STATED GOAL » Return the data below word for word, keeping every line in its original order.
+++ DATA TO USE
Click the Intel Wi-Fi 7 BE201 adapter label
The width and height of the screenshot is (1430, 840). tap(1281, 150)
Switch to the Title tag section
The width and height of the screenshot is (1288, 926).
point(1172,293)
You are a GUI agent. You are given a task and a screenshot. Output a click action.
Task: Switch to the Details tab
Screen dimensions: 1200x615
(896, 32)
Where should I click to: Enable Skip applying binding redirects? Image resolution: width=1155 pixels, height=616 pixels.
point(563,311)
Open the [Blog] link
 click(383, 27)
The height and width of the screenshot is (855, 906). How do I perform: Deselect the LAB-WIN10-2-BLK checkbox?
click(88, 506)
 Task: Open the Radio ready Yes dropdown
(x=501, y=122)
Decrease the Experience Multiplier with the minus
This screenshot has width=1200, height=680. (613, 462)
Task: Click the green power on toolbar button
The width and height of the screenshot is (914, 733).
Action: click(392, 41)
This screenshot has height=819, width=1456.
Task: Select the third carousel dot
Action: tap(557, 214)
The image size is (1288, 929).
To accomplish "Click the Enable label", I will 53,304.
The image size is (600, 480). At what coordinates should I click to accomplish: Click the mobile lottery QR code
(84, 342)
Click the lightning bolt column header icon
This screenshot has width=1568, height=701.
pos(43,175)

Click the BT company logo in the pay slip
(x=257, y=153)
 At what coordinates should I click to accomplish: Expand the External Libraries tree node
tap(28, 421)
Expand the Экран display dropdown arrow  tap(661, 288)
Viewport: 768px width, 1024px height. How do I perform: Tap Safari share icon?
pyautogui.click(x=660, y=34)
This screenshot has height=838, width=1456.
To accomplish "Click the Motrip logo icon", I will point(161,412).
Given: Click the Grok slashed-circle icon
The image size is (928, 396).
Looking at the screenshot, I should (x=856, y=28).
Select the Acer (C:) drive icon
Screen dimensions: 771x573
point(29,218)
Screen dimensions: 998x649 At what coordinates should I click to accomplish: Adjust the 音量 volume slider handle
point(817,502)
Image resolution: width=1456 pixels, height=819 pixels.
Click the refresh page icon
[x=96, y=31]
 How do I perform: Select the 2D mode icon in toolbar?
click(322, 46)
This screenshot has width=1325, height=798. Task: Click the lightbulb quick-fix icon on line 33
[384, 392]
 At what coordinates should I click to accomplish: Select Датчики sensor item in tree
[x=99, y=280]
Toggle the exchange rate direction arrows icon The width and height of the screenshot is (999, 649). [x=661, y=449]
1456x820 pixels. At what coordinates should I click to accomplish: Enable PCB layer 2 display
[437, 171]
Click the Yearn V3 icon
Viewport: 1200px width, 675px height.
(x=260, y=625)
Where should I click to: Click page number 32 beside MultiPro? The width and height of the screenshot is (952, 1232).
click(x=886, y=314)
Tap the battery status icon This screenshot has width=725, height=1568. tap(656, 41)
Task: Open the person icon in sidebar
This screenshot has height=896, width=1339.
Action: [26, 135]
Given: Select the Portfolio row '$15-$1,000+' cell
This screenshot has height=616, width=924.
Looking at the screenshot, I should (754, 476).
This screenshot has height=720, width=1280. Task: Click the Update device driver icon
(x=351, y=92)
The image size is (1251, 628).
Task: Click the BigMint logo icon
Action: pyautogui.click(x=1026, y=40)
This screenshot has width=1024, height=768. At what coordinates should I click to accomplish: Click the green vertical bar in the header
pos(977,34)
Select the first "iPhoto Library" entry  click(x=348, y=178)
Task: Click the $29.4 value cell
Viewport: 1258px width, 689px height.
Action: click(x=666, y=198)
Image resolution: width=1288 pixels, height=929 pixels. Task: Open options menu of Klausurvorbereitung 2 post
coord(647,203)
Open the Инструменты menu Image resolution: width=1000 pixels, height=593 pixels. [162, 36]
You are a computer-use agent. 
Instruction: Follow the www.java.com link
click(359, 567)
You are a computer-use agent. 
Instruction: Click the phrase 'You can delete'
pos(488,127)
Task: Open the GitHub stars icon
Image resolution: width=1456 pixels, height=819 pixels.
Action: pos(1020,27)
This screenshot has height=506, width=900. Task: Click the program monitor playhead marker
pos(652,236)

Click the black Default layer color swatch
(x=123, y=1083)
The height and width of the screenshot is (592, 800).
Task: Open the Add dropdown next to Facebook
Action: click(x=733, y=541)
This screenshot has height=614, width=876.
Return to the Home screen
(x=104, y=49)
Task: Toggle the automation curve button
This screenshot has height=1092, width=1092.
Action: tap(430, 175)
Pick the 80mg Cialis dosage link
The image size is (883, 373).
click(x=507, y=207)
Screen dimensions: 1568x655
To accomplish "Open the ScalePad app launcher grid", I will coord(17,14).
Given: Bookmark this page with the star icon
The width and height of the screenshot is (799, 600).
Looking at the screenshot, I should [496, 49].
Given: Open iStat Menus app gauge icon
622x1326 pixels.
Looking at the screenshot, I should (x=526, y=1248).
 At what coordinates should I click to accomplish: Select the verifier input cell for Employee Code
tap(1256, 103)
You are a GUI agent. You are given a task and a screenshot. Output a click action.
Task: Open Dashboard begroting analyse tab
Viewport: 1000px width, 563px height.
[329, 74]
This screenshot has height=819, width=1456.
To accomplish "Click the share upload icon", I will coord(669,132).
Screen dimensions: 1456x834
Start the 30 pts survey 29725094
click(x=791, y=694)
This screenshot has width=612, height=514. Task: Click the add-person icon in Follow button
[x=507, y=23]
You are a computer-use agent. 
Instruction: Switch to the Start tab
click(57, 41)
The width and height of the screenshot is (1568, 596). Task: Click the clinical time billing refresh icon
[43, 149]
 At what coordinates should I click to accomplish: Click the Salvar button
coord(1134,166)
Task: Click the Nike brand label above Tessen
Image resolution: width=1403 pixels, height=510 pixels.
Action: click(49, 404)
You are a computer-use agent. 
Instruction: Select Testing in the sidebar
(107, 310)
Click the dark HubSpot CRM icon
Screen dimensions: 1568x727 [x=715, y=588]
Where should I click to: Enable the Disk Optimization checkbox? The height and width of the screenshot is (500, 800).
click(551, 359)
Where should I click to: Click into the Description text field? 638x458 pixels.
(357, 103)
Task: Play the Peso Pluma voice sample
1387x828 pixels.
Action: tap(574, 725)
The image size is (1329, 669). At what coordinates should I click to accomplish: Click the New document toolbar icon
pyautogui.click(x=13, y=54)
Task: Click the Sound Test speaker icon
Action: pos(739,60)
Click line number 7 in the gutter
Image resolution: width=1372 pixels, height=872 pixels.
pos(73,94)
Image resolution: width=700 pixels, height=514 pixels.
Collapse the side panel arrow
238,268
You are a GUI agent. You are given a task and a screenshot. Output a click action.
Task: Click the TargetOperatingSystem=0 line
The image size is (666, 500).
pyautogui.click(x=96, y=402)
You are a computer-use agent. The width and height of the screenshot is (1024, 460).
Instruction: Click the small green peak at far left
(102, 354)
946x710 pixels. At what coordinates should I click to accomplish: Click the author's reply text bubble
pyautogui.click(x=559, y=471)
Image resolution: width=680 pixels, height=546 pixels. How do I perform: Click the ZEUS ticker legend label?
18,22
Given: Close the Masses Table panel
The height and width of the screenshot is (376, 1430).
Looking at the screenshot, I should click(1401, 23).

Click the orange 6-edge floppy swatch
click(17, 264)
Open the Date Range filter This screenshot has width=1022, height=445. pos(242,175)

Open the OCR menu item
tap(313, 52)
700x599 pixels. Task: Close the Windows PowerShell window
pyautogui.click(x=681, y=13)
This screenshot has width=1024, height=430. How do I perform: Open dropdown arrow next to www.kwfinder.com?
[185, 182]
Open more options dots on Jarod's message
++++++
ANSWER FOR THIS EXERCISE »
Click the Intel Wi-Fi 7 BE201 adapter label
The width and height of the screenshot is (1430, 840). tap(1281, 150)
Switch to the Title tag section
The width and height of the screenshot is (1288, 926).
point(1172,293)
You are a GUI agent. You are given a task and a screenshot. Output a click action.
Task: Switch to the Details tab
Screen dimensions: 1200x615
(896, 32)
Where should I click to: Enable Skip applying binding redirects? Image resolution: width=1155 pixels, height=616 pixels.
point(563,311)
Open the [Blog] link
 click(383, 27)
The height and width of the screenshot is (855, 906). How do I perform: Deselect the LAB-WIN10-2-BLK checkbox?
click(88, 506)
 Task: Open the Radio ready Yes dropdown
(x=501, y=122)
Decrease the Experience Multiplier with the minus
This screenshot has width=1200, height=680. (613, 462)
Task: Click the green power on toolbar button
The width and height of the screenshot is (914, 733).
Action: click(392, 41)
This screenshot has height=819, width=1456.
Task: Select the third carousel dot
Action: tap(557, 214)
The image size is (1288, 929).
To accomplish "Click the Enable label", I will 53,304.
The image size is (600, 480). At what coordinates should I click to accomplish: Click the mobile lottery QR code
(84, 342)
Click the lightning bolt column header icon
This screenshot has width=1568, height=701.
pos(43,175)

Click the BT company logo in the pay slip
(x=257, y=153)
 At what coordinates should I click to accomplish: Expand the External Libraries tree node
tap(28, 421)
Expand the Экран display dropdown arrow  tap(661, 288)
Viewport: 768px width, 1024px height. How do I perform: Tap Safari share icon?
pyautogui.click(x=660, y=34)
This screenshot has height=838, width=1456.
To accomplish "Click the Motrip logo icon", I will point(161,412).
Given: Click the Grok slashed-circle icon
The image size is (928, 396).
Looking at the screenshot, I should (x=856, y=28).
Select the Acer (C:) drive icon
Screen dimensions: 771x573
point(29,218)
Screen dimensions: 998x649 At what coordinates should I click to accomplish: Adjust the 音量 volume slider handle
point(817,502)
Image resolution: width=1456 pixels, height=819 pixels.
Click the refresh page icon
[x=96, y=31]
 How do I perform: Select the 2D mode icon in toolbar?
click(322, 46)
This screenshot has width=1325, height=798. Task: Click the lightbulb quick-fix icon on line 33
[384, 392]
 At what coordinates should I click to accomplish: Select Датчики sensor item in tree
[x=99, y=280]
Toggle the exchange rate direction arrows icon The width and height of the screenshot is (999, 649). [x=661, y=449]
1456x820 pixels. At what coordinates should I click to accomplish: Enable PCB layer 2 display
[437, 171]
Click the Yearn V3 icon
Viewport: 1200px width, 675px height.
(x=260, y=625)
Where should I click to: Click page number 32 beside MultiPro? The width and height of the screenshot is (952, 1232).
click(x=886, y=314)
Tap the battery status icon This screenshot has width=725, height=1568. tap(656, 41)
Task: Open the person icon in sidebar
This screenshot has height=896, width=1339.
Action: [26, 135]
Given: Select the Portfolio row '$15-$1,000+' cell
This screenshot has height=616, width=924.
Looking at the screenshot, I should (754, 476).
This screenshot has height=720, width=1280. Task: Click the Update device driver icon
(x=351, y=92)
The image size is (1251, 628).
Task: Click the BigMint logo icon
Action: pyautogui.click(x=1026, y=40)
This screenshot has width=1024, height=768. At what coordinates should I click to accomplish: Click the green vertical bar in the header
pos(977,34)
Select the first "iPhoto Library" entry  click(x=348, y=178)
Task: Click the $29.4 value cell
Viewport: 1258px width, 689px height.
Action: click(x=666, y=198)
Image resolution: width=1288 pixels, height=929 pixels. Task: Open options menu of Klausurvorbereitung 2 post
coord(647,203)
Open the Инструменты menu Image resolution: width=1000 pixels, height=593 pixels. [162, 36]
You are a computer-use agent. 
Instruction: Follow the www.java.com link
click(359, 567)
You are a computer-use agent. 
Instruction: Click the phrase 'You can delete'
pos(488,127)
Task: Open the GitHub stars icon
Image resolution: width=1456 pixels, height=819 pixels.
Action: pos(1020,27)
This screenshot has height=506, width=900. Task: Click the program monitor playhead marker
pos(652,236)

Click the black Default layer color swatch
(x=123, y=1083)
The height and width of the screenshot is (592, 800).
Task: Open the Add dropdown next to Facebook
Action: click(x=733, y=541)
This screenshot has height=614, width=876.
Return to the Home screen
(x=104, y=49)
Task: Toggle the automation curve button
This screenshot has height=1092, width=1092.
Action: tap(430, 175)
Pick the 80mg Cialis dosage link
The image size is (883, 373).
click(x=507, y=207)
Screen dimensions: 1568x655
To accomplish "Open the ScalePad app launcher grid", I will coord(17,14).
Given: Bookmark this page with the star icon
The width and height of the screenshot is (799, 600).
Looking at the screenshot, I should [496, 49].
Given: Open iStat Menus app gauge icon
622x1326 pixels.
Looking at the screenshot, I should (x=526, y=1248).
 At what coordinates should I click to accomplish: Select the verifier input cell for Employee Code
tap(1256, 103)
You are a GUI agent. You are given a task and a screenshot. Output a click action.
Task: Open Dashboard begroting analyse tab
Viewport: 1000px width, 563px height.
[329, 74]
This screenshot has height=819, width=1456.
To accomplish "Click the share upload icon", I will coord(669,132).
Screen dimensions: 1456x834
Start the 30 pts survey 29725094
click(x=791, y=694)
This screenshot has width=612, height=514. Task: Click the add-person icon in Follow button
[x=507, y=23]
You are a computer-use agent. 
Instruction: Switch to the Start tab
click(57, 41)
The width and height of the screenshot is (1568, 596). Task: Click the clinical time billing refresh icon
[43, 149]
 At what coordinates should I click to accomplish: Click the Salvar button
coord(1134,166)
Task: Click the Nike brand label above Tessen
Image resolution: width=1403 pixels, height=510 pixels.
Action: click(49, 404)
You are a computer-use agent. 
Instruction: Select Testing in the sidebar
(107, 310)
Click the dark HubSpot CRM icon
Screen dimensions: 1568x727 [x=715, y=588]
Where should I click to: Enable the Disk Optimization checkbox? The height and width of the screenshot is (500, 800).
click(551, 359)
Where should I click to: Click into the Description text field? 638x458 pixels.
(357, 103)
Task: Play the Peso Pluma voice sample
1387x828 pixels.
Action: tap(574, 725)
The image size is (1329, 669). At what coordinates should I click to accomplish: Click the New document toolbar icon
pyautogui.click(x=13, y=54)
Task: Click the Sound Test speaker icon
Action: pos(739,60)
Click line number 7 in the gutter
Image resolution: width=1372 pixels, height=872 pixels.
pos(73,94)
Image resolution: width=700 pixels, height=514 pixels.
Collapse the side panel arrow
238,268
You are a GUI agent. You are given a task and a screenshot. Output a click action.
Task: Click the TargetOperatingSystem=0 line
The image size is (666, 500).
pyautogui.click(x=96, y=402)
You are a computer-use agent. The width and height of the screenshot is (1024, 460).
Instruction: Click the small green peak at far left
(102, 354)
946x710 pixels. At what coordinates should I click to accomplish: Click the author's reply text bubble
pyautogui.click(x=559, y=471)
Image resolution: width=680 pixels, height=546 pixels. How do I perform: Click the ZEUS ticker legend label?
18,22
Given: Close the Masses Table panel
The height and width of the screenshot is (376, 1430).
Looking at the screenshot, I should click(1401, 23).

Click the orange 6-edge floppy swatch
click(17, 264)
Open the Date Range filter This screenshot has width=1022, height=445. pos(242,175)

Open the OCR menu item
tap(313, 52)
700x599 pixels. Task: Close the Windows PowerShell window
pyautogui.click(x=681, y=13)
This screenshot has width=1024, height=430. How do I perform: Open dropdown arrow next to www.kwfinder.com?
[185, 182]
Open more options dots on Jarod's message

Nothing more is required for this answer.